Medicine Miscellaneous Flashcards
A person has begun taking amlodipine as part of their management of HTN. What type of drug is it and what side effect should the patient look out for that will be present on exam?
It is a calcium channel blocker (dihydropyridine => not cardioselective => can be given with beta blockers). The main side effect to note is ankle oedema
A person has begun taking amiodarone as part of their management of Atrial Fibrillation.
What type of drug is it?
What should you advise the patient when taking amiodarone (4)?
Amiodarone is a Class III anti-arrhythmic drug => works by blocking K+ channels
Patient must be advised of 4 things:
Thyroid function (can cause both hypo and hyperthyroidism)
Pulmonary fibrosis of the lower bases (drugs typically affect lower bases)
!! Grey Man syndrome: Advise patient to use sunscreen or protective clothing when in sunlight due to irreversible skin changes when sunlight interacts with its metabolites in the skin. (bluish-gray discolouration)
Eye sight due to optic neuropathy
The angle of louis is an anatomical landmark that indicates the X rib. What is X?
2nd
A 76-year-old woman is brought into the emergency department by ambulance after collapsing suddenly at home.
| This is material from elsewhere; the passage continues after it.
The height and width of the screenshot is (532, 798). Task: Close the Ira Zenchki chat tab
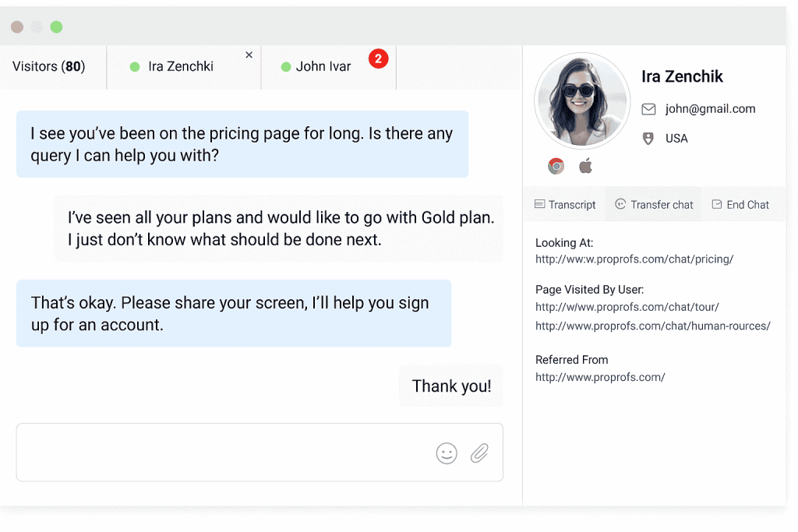click(249, 55)
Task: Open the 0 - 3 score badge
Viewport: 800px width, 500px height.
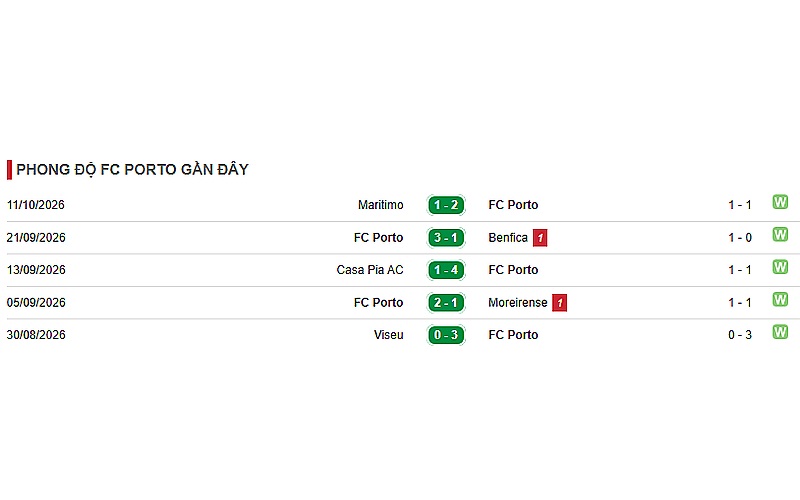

Initial assessment revealed a heart rate of 42 beats per minute and she is treated according to bradycardia resuscitation guidelines whereupon she stabilises.
Her past medical history includes stable angina for which she is prescribed verapamil, however, she has recently been suffering from bouts of anxiety following a car accident, leading her sister to lend her some of the tablets she takes to ‘calm her nerves’.
What is the most likely medication this patient has taken thus leading to her presentation?
Beta blocker e.g. propanolol
When a patient says chest tightness, what can they mean?
Chest pain
SOB
You have a routine telephone consultation booked with Mrs McGoldrick, a 53-year-old lady who has been seeing the health-care assistant for blood pressure (BP monitoring). The health care assistant booked the appointment as readings have been consistently around 150/90mmHg. You look at the records and see she was commenced on amlodipine as she is of Caribbean origin, and she is taking 10mg once a day. Her only other medication is atorvastatin 20mg. The health care assistant has commented in the record that the patient confirms she does take her medications as prescribed. What is the next step up in management?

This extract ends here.